The delinquent unpaid balance in April 2011 increased despite $867.4 million in loan workouts and liquidations across 93 loans, at an overall average loss severity of 48.1 percent, according to Realpoint. This followed a one-month reporting high of $1.49 billion in loan workouts and liquidations across 148 loans in March 2011, at an overall average loss severity of 42.7 percent, according to the firm.

By property type, in April, multifamily loans topped retail loans as the greatest contributor to overall CMBS delinquency. Retail loans had been the greatest contributor for six straight months prior to June 2010. Delinquent multifamily loans account for 2.17 percent of the CMBS universe and 26 percent of total delinquency. The retail default rate increased slightly to 7.7 percent in April 2011 from 7.3 percent in March 2011. The current default rate compares to only 6.2 percent in April 2010.

Hotels, meanwhile, had the highest delinquency rate—13.2 percent, although the figure is down from a high of 14.3 percent in October 2010. The industrial delinquency rate rose to 10.0 percent in April—up from 9.5 percent in March and is at its high point. The multifamily delinquency rate rose to 9.5 percent, but is down from a peak of 10.2 percent in January. The office delinquency rate is at 6.8 percent and has fluctuated between 6.2 percent and 6.9 percent every month dating back to July 2010.

In its monthly report, Realpoint wrote, “Despite a leveling off over the past five months, we still consider retail delinquency a legitimate concern for 2011. A prolonged economic recovery could have further impact on consumer spending and cause retailers to continue to struggle. We also cannot rule out additional store consolidation, closings and potential bankruptcies along with growing balloon maturity default risk as retail collateral continues to suffer from the experienced decline”

Trepp's view

Meanwhile, in its analysis, New York City-based Trepp said that the CMBS delinquency rate rose to 9.65 percent in April, topping the previous high of 9.42 percent in March.

According to Trepp, “After three consecutive months in which the U.S. CMBS delinquency rate showed signs of leveling off, the rate re-accelerated in April. In February and March, the CMBS delinquency rate posted its smallest rates of increase since mid 2009. Those statistics, along with the view that CMBS lending was beginning to pick up steam, led many to believe that the worst was behind the CMBS market.”

The delinquency rate one year ago was 8.02 percent.

The jump came in spite of two factors Trepp identified as putting downward pressure on the delinquency rate. Firstly, new CMBS issues are being added to the data set, which increases the overall pool. Trepp adds issues after they have been seasoned for six months. Since newer issues are generally current, they tend to push the overall delinquency rate lower.

Secondly, “special servicers have been resolving a greater number of troubled legacy CMBS loans than they were 18 months ago. Accordingly, as troubled CMBS loans leave the universe - as they are sold off or modified - the balance of troubled CMBS loans is reduced. This, too, puts downward pressure on the delinquency rate,” Trepp wrote.

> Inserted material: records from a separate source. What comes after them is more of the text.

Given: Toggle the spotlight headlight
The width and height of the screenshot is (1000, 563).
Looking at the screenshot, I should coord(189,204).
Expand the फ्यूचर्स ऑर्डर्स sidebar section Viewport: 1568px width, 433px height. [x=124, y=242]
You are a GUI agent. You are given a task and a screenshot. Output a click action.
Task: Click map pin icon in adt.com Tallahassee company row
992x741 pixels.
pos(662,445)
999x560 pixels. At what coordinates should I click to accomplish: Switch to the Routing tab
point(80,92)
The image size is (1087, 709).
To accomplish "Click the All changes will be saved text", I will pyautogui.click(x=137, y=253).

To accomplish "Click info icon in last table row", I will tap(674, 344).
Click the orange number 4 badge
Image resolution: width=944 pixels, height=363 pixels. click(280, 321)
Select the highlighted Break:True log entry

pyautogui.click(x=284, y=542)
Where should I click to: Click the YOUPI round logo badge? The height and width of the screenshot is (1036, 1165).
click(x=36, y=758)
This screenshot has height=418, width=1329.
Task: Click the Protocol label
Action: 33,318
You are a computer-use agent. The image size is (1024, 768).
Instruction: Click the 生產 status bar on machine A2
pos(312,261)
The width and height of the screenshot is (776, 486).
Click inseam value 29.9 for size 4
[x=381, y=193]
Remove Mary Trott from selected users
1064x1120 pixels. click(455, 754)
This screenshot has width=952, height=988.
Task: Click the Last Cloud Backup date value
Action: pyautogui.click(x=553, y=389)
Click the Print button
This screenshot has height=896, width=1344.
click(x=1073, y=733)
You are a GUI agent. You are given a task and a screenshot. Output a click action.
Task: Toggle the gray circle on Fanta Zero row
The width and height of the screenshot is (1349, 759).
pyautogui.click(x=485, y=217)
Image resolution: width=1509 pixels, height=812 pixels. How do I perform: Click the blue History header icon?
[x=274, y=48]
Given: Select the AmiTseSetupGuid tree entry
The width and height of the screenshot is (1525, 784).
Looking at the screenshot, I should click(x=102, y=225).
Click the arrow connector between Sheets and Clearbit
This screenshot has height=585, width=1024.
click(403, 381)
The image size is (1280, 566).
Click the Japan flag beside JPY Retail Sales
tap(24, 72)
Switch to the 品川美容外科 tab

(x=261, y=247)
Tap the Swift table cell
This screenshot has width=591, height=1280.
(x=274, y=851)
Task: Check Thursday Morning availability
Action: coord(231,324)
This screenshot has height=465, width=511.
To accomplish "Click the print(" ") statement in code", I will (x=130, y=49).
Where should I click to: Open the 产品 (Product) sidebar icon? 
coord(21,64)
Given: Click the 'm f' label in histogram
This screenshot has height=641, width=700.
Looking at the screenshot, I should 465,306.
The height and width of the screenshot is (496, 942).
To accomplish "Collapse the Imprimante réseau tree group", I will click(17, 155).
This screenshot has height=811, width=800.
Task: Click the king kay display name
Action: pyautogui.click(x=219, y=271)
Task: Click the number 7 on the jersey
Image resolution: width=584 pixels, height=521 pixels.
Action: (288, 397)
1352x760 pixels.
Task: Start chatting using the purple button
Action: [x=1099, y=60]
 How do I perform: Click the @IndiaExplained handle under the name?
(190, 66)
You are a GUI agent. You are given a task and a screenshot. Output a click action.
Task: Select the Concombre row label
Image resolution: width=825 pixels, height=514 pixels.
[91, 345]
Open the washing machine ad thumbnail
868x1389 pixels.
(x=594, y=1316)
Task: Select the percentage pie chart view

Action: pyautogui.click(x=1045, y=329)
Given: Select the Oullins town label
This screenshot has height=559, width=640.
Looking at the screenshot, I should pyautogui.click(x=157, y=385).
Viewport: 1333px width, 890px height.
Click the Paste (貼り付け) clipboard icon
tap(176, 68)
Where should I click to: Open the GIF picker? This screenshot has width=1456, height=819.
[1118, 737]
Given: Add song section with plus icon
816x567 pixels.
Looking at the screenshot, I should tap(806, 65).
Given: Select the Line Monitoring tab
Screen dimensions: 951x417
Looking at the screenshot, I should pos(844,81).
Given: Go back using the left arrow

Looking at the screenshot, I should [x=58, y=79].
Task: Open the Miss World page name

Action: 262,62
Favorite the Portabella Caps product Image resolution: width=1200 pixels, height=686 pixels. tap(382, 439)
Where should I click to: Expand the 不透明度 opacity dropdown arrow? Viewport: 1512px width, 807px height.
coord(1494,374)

Multifamily remained the sector with the highest delinquency rate, according to Trepp. The multifamily rate is at 16.77 percent (up from 16.21 percent in March) while the lodging delinquency rate fell to 15.45 percent from 15.97 percent in March. The lodging delinquency rate peaked at 19.33 percent in September and been improving in recent months.

The delinquency rate for industrial properties rose to 10.76 percent from 10.25 percent in March. It has nearly doubled from a year ago when the rate stood at 5.41 percent. The delinquency rate rose for retail properties from 7.72 percent to 8.12 percent. It is the first time Trepp has measured the retail delinquency rate above 8 percent. The delinquency rate also rose for office properties from 7.13 percent to 7.20 percent.